The great thing about SUV’s is the wonderful line of sight they offer and I love to look out the window. It doesn’t matter how many times I’ve seen the same route, I still like to see it. Lake Michigan has many moods and yesterday, it was frozen and quiet looking. I was surprised to see how far the ice went out. The slightly warmer weather had brought out a few joggers and dog walkers in the strip of open land that runs between Lake Shore Drive and the lake.

We got off Lake Shore Drive and took the Stevenson Expressway to the Dan Ryan. I know the expressways are mostly known by their numbers now, but I like the names better. We had to pass McCormick Place which is really a convention center.

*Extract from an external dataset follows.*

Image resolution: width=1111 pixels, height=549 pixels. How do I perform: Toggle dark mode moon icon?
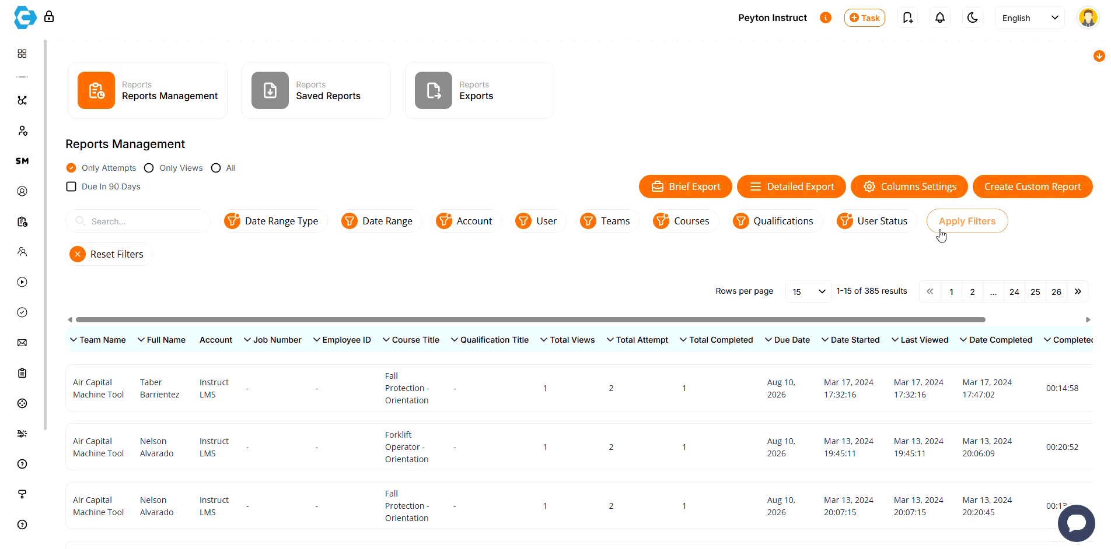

I like to remember trade shows I went to there as a kid, but mostly I think of the year I went to BookExpo America and the program that explained all the steps a manuscript took as it became a book.  I wasn’t published then and it seemed like a distant dream. And now I have seventeen books out in the world and two more on the way.

At rush hour, the Dan Ryan is slow moving as if it is on some kind of somber processional. No problem for me. It gave me more chance to catch my surroundings. There are no sound walls to hide the view of the interesting mix of industrial and residential. We passed the train tracks heading west and the south branch of the Chicago River. There is a cement company with red and white striped trucks lined up next to the white towers that must hold the mixings for what goes in the trucks.

As the tall buildings of downtown came into sight, closer to the road there were streets of old style houses. They are narrow, stark looking with two stories. I read about the style once. I believe they can be built quickly and the stye was used to rebuild after the Chicago fire. There was no sign of the residents as we went by, but I wondered about them and what it was like living on a street caught between the high powered world of downtown and the industrial world of the cement company and the carpenters’ union building.

Somewhere the Dan Ryan ended and we were on the Kennedy, though still creeping as traffic from all the business downtown came down the ramps to join us. The road makes a turn and starts going northwest and we left the skyscrapers behind. There is so much to look at. Ornate churches, the Mercedes Dealership with several floors of cars. It seems to odd to have cars on the second floor, but I ‘m sure they have big elevators or something to get them up there.

Commuter trains rumbled along the side of expressway, moving faster than we were. There are tracks down the middle of the expressway for the El, short for elevated train. I got a great view of people waiting on the platform for the train. I wondered about them. What is their life story? Where were they going?

The expressway cuts through neighborhoods that were there before the roadway was built. Streets on an angle abruptly end. The dark brown brick apartment buildings that once probably looked out on a tree lined street, now have a view of a wide river of traffic.

 

When a group of tall buildings come into view, I know we’re near the airport and my ride is almost over. And then after I arrived and did all the check in and security stuff, it turned out my flight was delayed for an hour and half due to no pilot or flight crew.

All that hanging around gave me a chance to check out my fellow passengers which is always interesting. When we finally boarded, I discovered the light over my seat doesn’t work and it was a night flight which meant they would turn off all the lights. But all was not lost. The thirty-something guy sitting next to me repositioned the light over his seat, so it kind of illuminated my space. It’s enough that I was able to read my People magazine if I held it a certain way and even do the crossword puzzle.

The wind was blowing as we lowered into the L.A. Basin and the plane bounced around, but then we were on the ground.

In a surprising circle of events, there was a rabbit in the middle of the street just before our driveway.

6 comments:

Linda Osborn said...

Terrific descriptive writing. I can visualize the scenes as you go along, though I only passed through the Chicago airport once, years ago !

Betty Hechtman said...

Thanks, Linda. I never get tired of watching the world go by.

Linda O. Johnston said...

How fun that you saw rabbits in both locations! And thanks for the wonderful tour of Chicago that you gave us.

Miriam Lubet said...

I loved reading your article. It is so well written and easy to visualize based on my few visits to Chicago. I love how you wonder about people and their life stories. I do the same thing. I try to figure it out and sometimes when I can hear their conversations I get more clues.

Betty Hechtman said...

Linda O. Johnston, I thought it was pretty heat about the rabbits, too

Betty Hechtman said...

Miriam, I'm with you. I find it interesting to overhear people's conversations and see what I can figure from it. I also do that at the grocery store - trying to figure out things about them from what they're buying.